Another fast paced and entertaining session titled ‘Drizzle: A New Database for the Cloud’, was given by Monty Taylor. It described the goals for this mysql-fork that is intended to run in the cloud. It uses a new protocol, supporting built in sharding, UDP (for updates where you don’t really care if now and then an updated is missed), etc. They aim to reduce the amount of code in the core (down to 300Kloc at the moment). The architecture is very pluggable. Surprisingly security has been dropped by default, as most websites don’t really use it (credentials in the code) and don’t need to pay the cost of the authentication code path. Plugins are available for LDAP and HTTP AUTH.

The host for the afternoon keynote is IBM, presenting their vision, titled ’smarter planet’. They use ‘deep collaboration to drive innovation’, apparently meaning they pay their developers to work on opensource projects. One of those projects is Apache Harmony, the alternative VM. Another thing brought to the table by IBM was websphere extreme scale, providing a high performance caching product.

Java is coming to couch potatoes and the BOF ‘JavaFX Technology for TV: That Other Screen in Your Life’ introduced the details. It discussed the API, architecture, and device specifications. There was little time for demos, and many questions.

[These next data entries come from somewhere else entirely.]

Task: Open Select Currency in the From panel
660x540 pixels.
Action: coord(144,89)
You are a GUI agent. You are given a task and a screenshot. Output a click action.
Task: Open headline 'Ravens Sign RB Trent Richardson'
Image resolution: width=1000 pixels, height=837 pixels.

‘Creating Professional Rich Client Applications’ was next. Different ways in which layout can fail were shown. Absolute positioning should obviously not be used, but then there is still plenty that can go wrong: resizing containers, different look and feels and internationalization can all mess up the layout if not anticipated (or if you take shortcuts based on the way components look on your screen instead of considering how they should behave). Internationalization is supported in Netbeans out of the box, but enhanced options appear when you add the Swing application framework to your project. The same framework eases the creation of long running tasks. While starting a thread is easy, the framework provides standard hooks and easily ties in a progressbar. The SwingX library provides some additional components to use in your application. Creating new components was shown to be as easy as extending an existing one: then it is also draggable to the form editor. By editing the bean properties for the component, you can help users of the component by removing all unnecessary properties. The session then showed the beans binding API, especially the integration with Netbeans. If I’m not mistaken some of the material was already demonstrated at JavaPolis in 2006.

Today’s final session is ‘Java Programming Language Tools in JDK Release 7′. Many changes, such as modules, project coin, etc, required changes to the tooling. The talk provided details on the way new features like modules have been embedded in the compiler. Type inference bugs are being/have been addressed and the diagnostic messages will be better. A short but fierce discussion sparked when someone mentioned the need for XML output and to output only new warnings. Small changes to JavaDoc and javap were addressed as well.